Platypus at The Diggings Campground
We finally saw a handful of platypus in the wild, after trying to see them at a huge number of locations. Yes, it doesn’t help that we have two noisy and boisterous young boys, but we managed to keep them quiet enough to see the platypus on a few occasions.
On each occasion they were at the riverbend, just up from the creek crossing, and they only surface every 10 – 15 minutes or so, for a few seconds before diving down again.
This is one of the best places to see them though, as it shades early, is relatively quiet and has good access from a few places. We went to the local platypus viewing area on a week day, only to be met with hordes of other people, and no doubt much less chance of seeing them.
What’s the camping really like?
The Diggings Campground is comfortably up there in the top 5 camp sites in Queensland for us so far, and that’s no small feat. It’s absolutely perfect; big, lots of options for camping, close to the water, reasonably priced, 4WD access only, has amazing wildlife and it was amazing and quiet when we visited.
These places are very few and far between, and we contemplated staying a third night to soak it up, which we rarely do.
We saw some beautiful little finches, relaxed by the water, had a number of great fires, cooked nice meals and explored some of the 4WD tracks nearby. It’s a magic spot.
We’d heard that there were lots of goannas at this camp site, and were still quite shocked to see how many. At one stage, we were sitting around the fire and could count 4 of them wandering within 20 metres of our camp site. We saw them up trees, running across the grass and it was pretty incredible to just sit back and watch them.
How busy does it get?
We made a point of arriving on Sunday afternoon, so that the weekend crowd would have cleared out, and it paid dividends. I’m told this place can get quite busy, and noisy with chainsaws, motorbikes and even music. For us, Sunday night and Monday night couldn’t have been quieter; we had a couple of others in the entire campground and couldn’t hear them at all.
4WD tracks nearby
There’s a lot of different 4WD tracks nearby, and you can pick and choose to suit your vehicle, risk profile and skill level. We did the entire Diggings Track, and came back along the something loop, and Hazelwood South road. The Diggings road on the southern end is rocky and fairly rough, but nothing overly complicated with decent tyres and a bit of clearance.

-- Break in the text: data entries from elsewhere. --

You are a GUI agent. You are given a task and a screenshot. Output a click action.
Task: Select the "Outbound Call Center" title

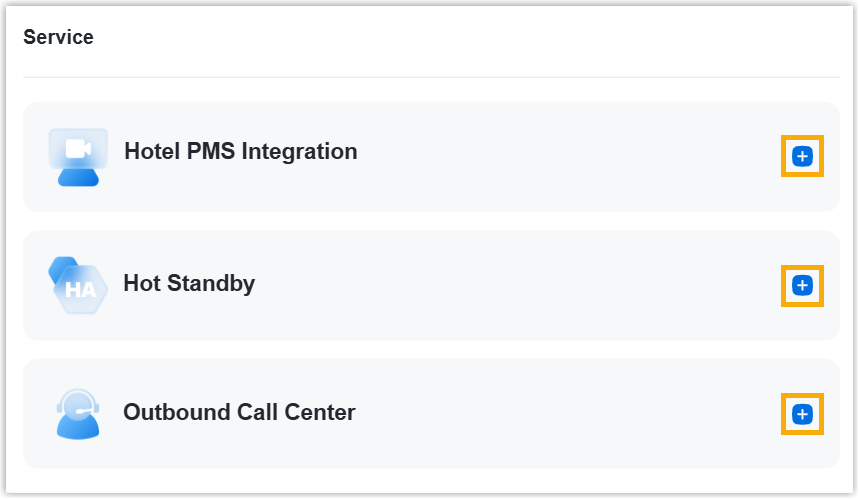(239, 412)
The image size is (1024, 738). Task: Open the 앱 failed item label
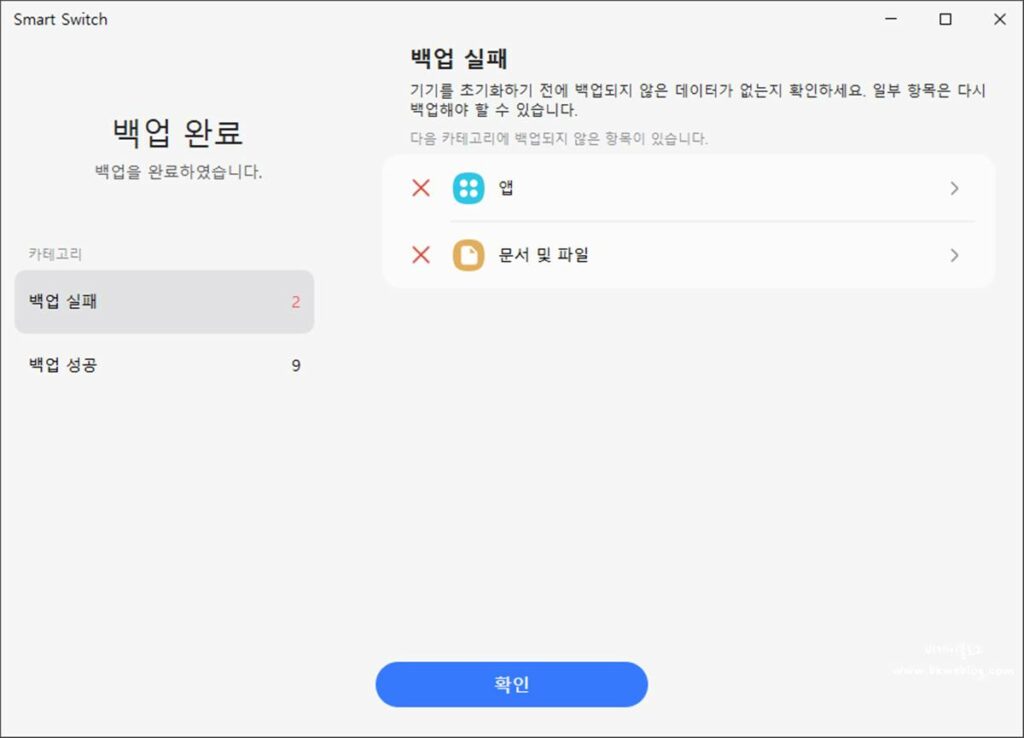(506, 188)
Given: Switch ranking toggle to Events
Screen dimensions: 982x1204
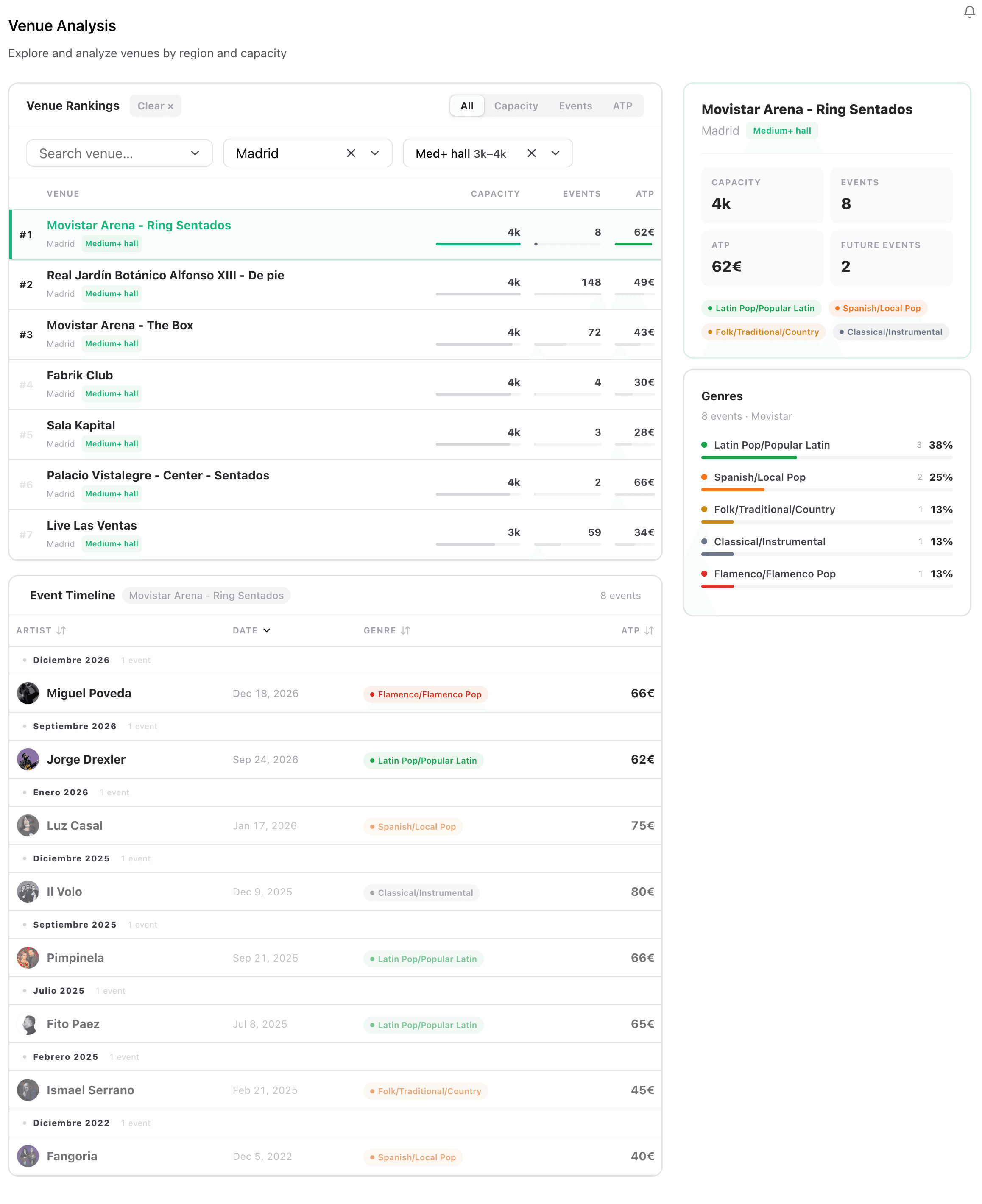Looking at the screenshot, I should coord(575,106).
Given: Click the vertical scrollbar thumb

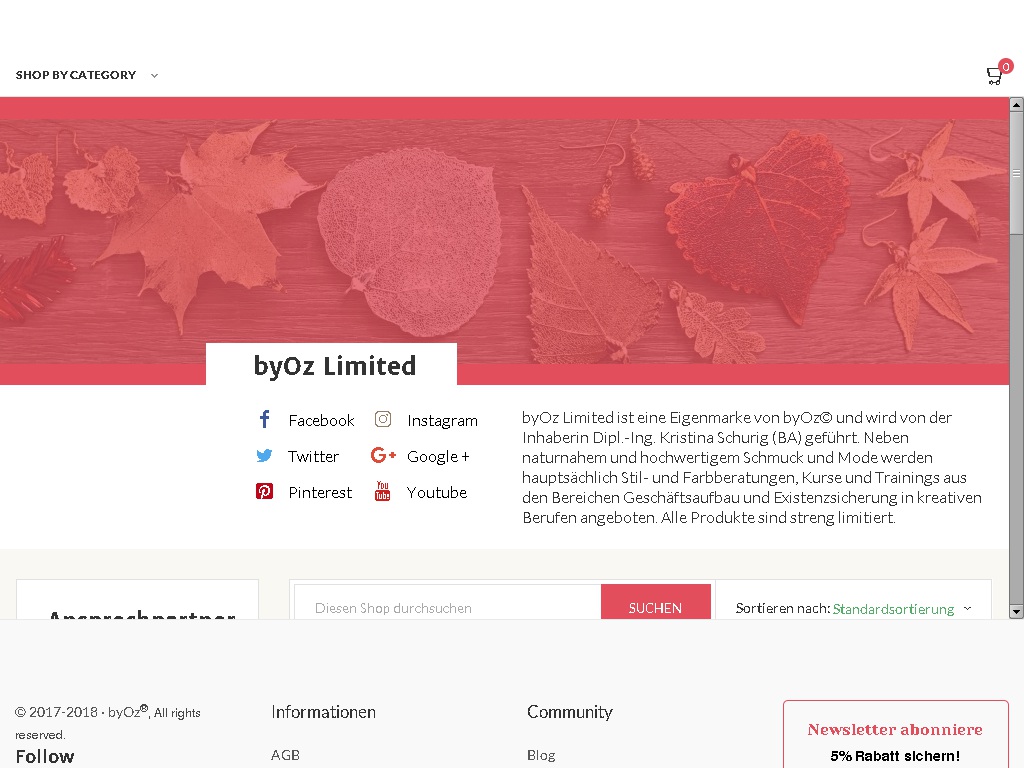Looking at the screenshot, I should (1016, 172).
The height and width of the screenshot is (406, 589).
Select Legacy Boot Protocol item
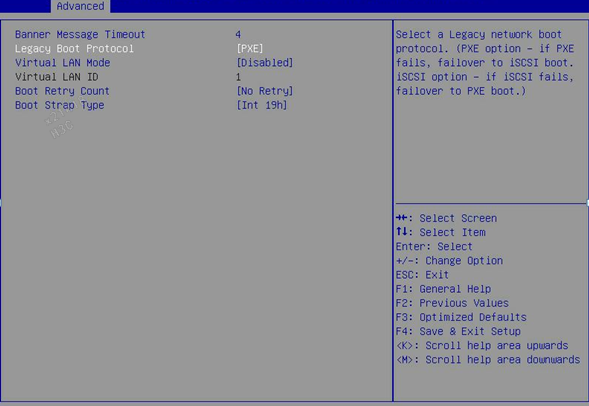(74, 49)
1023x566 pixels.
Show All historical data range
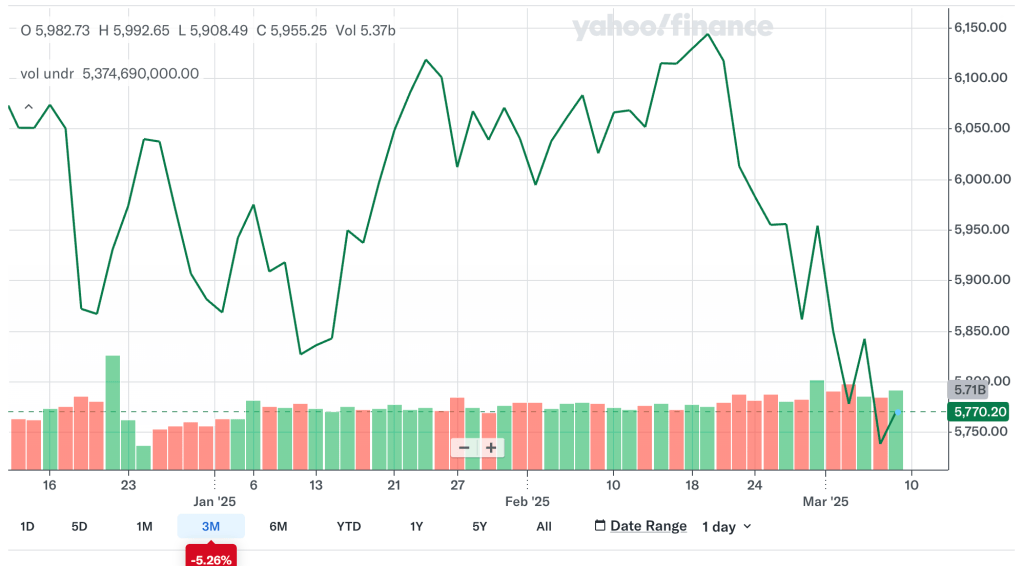(544, 526)
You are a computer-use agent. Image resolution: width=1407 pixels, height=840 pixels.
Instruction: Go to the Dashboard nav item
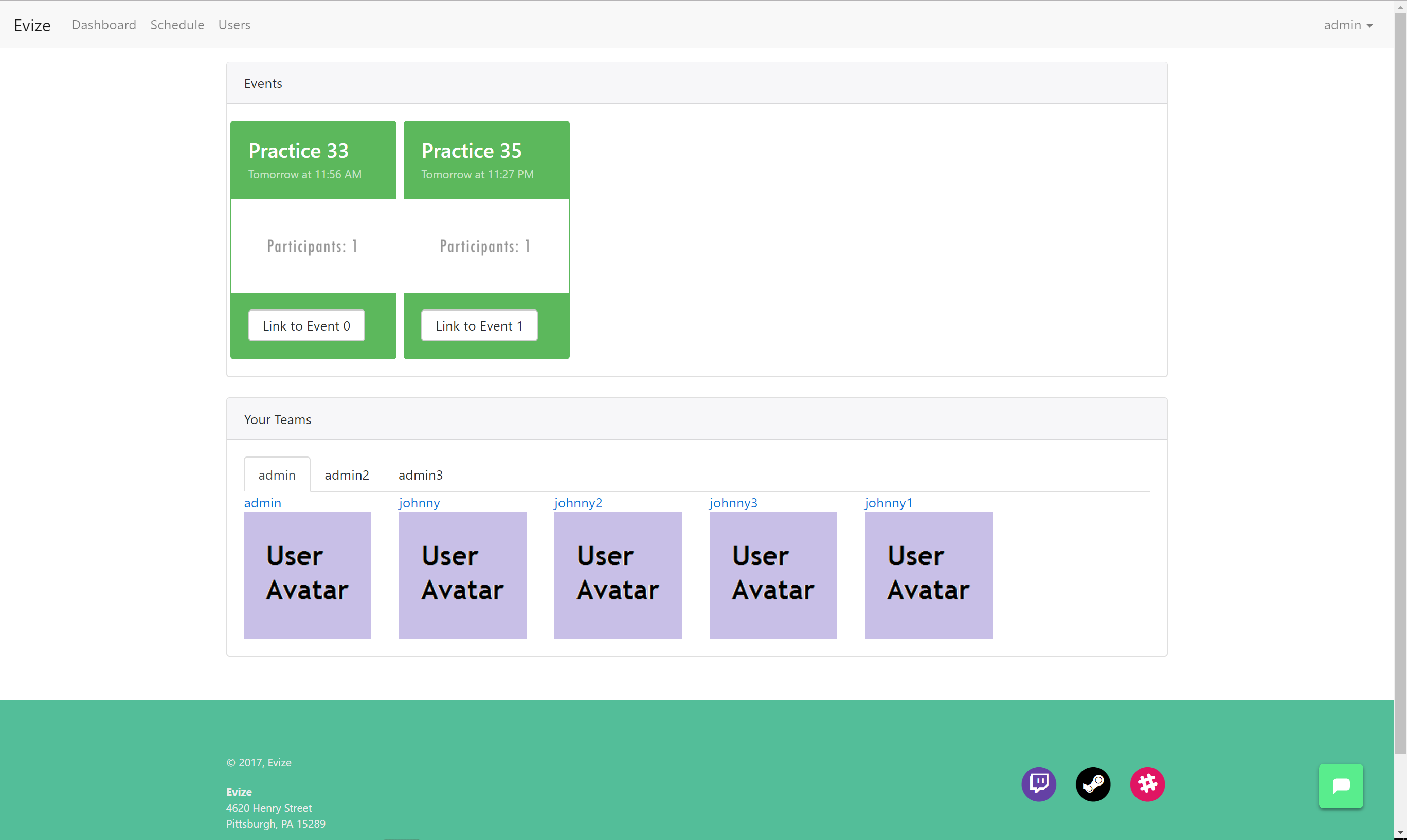tap(103, 25)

The Hazelwood south road was OK in most spots, but there was a bit of mud around and the final descent requires good tyres, a bit of skill and plenty of clearance. We actually drove up the ‘chicken track’ after to see if it would suit our camper being towed on the way out, and decided against it.
You could tow a well built camper trailer or hybrid up the Diggings, or the Hazelwood South road, but we decided with the rain around, it wasn’t worth the risk and drove out the northern end, and back around to the dam.
There’s enough to do in the area to stay at least a couple of nights. We didn’t spend much time in Eungella itself, but we went to the platypus viewing platform, did a heap of 4WD tracks, drove out to Eungella Dam (and stayed a few nights), and did the Skytrek walk, which was epic, and short. There’s a heap of other walks you can do and the area is truly stunning.
How does it compare to other camping options?
We had a look at a number of the different camping options before booking the Diggings Camp, and as usual, Sarah picked the best one by a country mile. We had a look at the Broken River Bush Camp, which is tiny and right next to a main road. Fern Gully is nice, but far smaller again (and really not even suitable for camper trailers), Crediton hall looked OK, but not as good and we spent a few nights at the Dam, which was really good too (but not as good!).
If you have a 4WD, The Diggings Campground is by far and away the best place to go.
Would we come back?
No question about it. The Diggings Campground is magic, and we absolutely loved the area. Seeing platypus in the wild for the first time was icing on the cake, but even without that its just a great place to be.